Video Transcript
The diagram shows the wave fronts
of two waves that have been diffracted through equally narrow gaps. Both waves have the same speed,
wavelength, frequency, and initial displacement as each other. At which of the points shown is the
interference between the waves constructive? (A) Point A only. (B) Point B only. (C) Point C only. (D) Points A and B only. Or (E) all the points except C.
In this question, we have two light
waves that have each been diffracted through a narrow gap. This diagram uses lines to
represent their wave fronts. And thus, for each light wave, the
distance between each pair of successive wave fronts is equal to one wavelength.
It’s important to note that we’ve
been told that these two light waves are nearly identical, since they have the same
initial displacement, wavelength, frequency, and therefore speed. The only real difference is that
the light wave shown in orange passed through the gap on the left, and the light
wave shown in blue passed through the gap on the right. We know that where the two waves
meet, they’ll interfere with each other. So let’s briefly remind ourselves
about wave interference and how to discern between constructive and destructive
interference.
Constructive interference occurs
when two waves are in phase, meaning their crests and troughs coincide, or match up,
and add to create even greater crests and troughs. Here, it’ll be helpful to recall
that waves interfere constructively if the distance that they have traveled from
their gap is different by an integer number of their wavelengths: zero, one, two, or
three, and so on.
On the other hand, destructive
interference occurs when two waves are out of phase, meaning the crests of one wave
match up with the troughs of the other, meaning they’ll add to zero. In other words, the interference
will be destructive if the distances from the two gaps at a point is different by
half a wavelength, or three-halves, five-halves, and so on.
Okay, now that we’ve reviewed wave
interference, let’s take a closer look at the points labeled in the diagram. Starting with point A, we can see
that two wave fronts are crossing here. More specifically, each wave has
traveled a distance of two wavelengths from its respective gap. Thus, there is no difference in the
distances traveled between the two waves. So they’re in phase, and we know
that there is constructive interference at point A.

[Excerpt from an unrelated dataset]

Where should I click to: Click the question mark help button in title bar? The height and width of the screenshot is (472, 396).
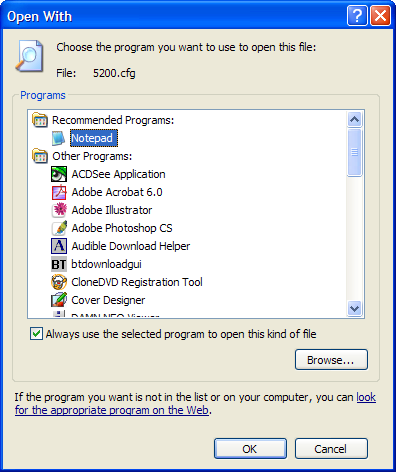point(357,15)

In fact, for this question, because
we know that each wave front represents an integer wavelength of distance from a
gap, there must be constructive interference at any point that lies directly on two
wave fronts. Knowing this, we can tell that
points B and D also mark points of constructive interference. But what about point C? It lies on a wave front of the wave
shown in orange. But it lies halfway between two
wave fronts of the wave shown in blue. Thus, we know that there is a half
wavelength difference between the distances the waves traveled from the gaps. And thus, there’s destructive
interference at point C.
So we’ve found that there’s
constructive interference at points A, B, and D, but not at point C. And therefore, the correct answer
is option (E). The interference between the waves
is constructive at all the labeled points except C.